In light of almost daily motorcycle crashes in the metro so far this month, the National Safety Council, Nebraska is stressing the importance of motorcycle safety for not only riders, but for everyone who operates a vehicle.
Three motorcyclists have died in less than two weeks around Omaha and Council Bluffs. Statewide, the number of deadly motorcycle crashes is up compared to this time last year for both Iowa and Nebraska.
"You have to be extremely defensive at all times," said Andrea Vandermeulen during a break from her recent basic rider course. Her defensive approach means acting as though she's invisible on the road and always anticipating any possible move by others. "You have to guess what they're gonna do at all times cause you don't get that second chance like you would in a car if you get hit."
The Basic Rider course is one of several training options the National Safety Council offers. There's a Returning Rider course for those getting back on a motorcycle for the first time in a while, and experienced riders can take a course to hone advanced riding skills. There's another course for scooters.
Motorcycle safety can't be left to riders alone though. Most motorcycle-car crashes are caused by the person who is behind the wheel of the car, according to the Massachusetts Registry of Motor Vehicles.
"We're always told that we need to look twice for motorcycles," said Danielle Knudson, Safe Communities Director for National Safety Council, Nebraska. "That is true.
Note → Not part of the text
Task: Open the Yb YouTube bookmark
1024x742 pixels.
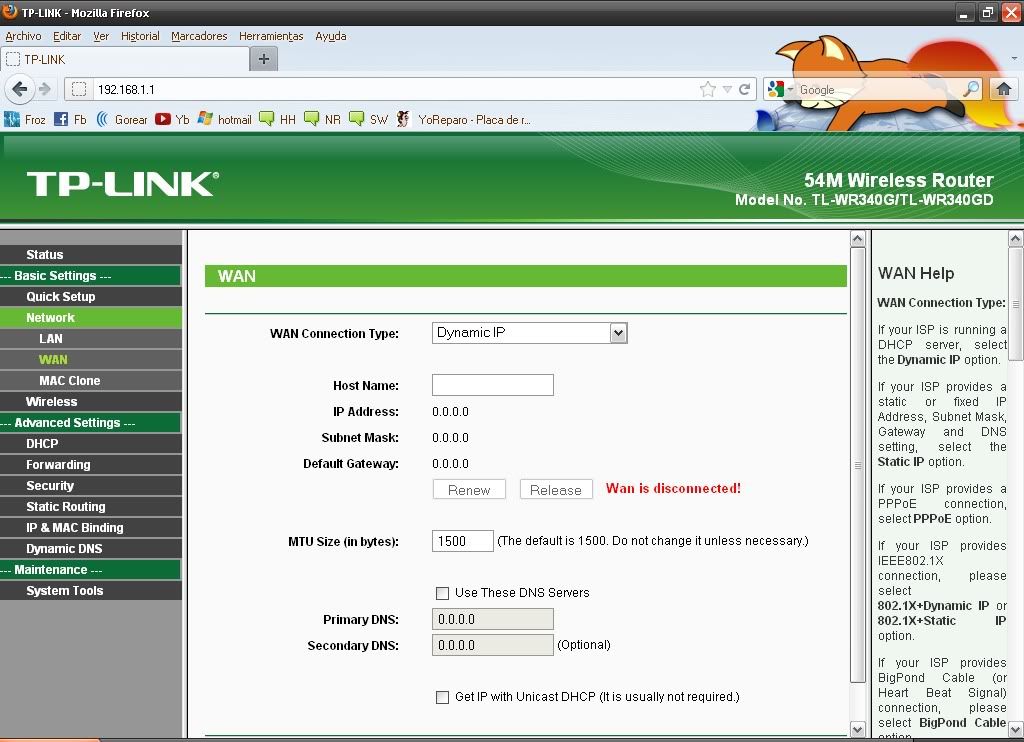Action: coord(172,119)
We need to give them more cushion, more space on the road."
Vandermeulen tells WOWT she plans to take it slow in getting to know the road from the back of a motorcycle. "I definitely think I will take my time getting on the interstate," she said, admitting that erratic drivers, sharp turns, and animals make her nervous.
Still, she says the sense of freedom trumps all risks. "If you actually have the guts to step up and do it and realize all of the dangers that are out there, and you can overcome that fear, but still have that fear and the respect of the bike and the road, then I think you're good to go with it."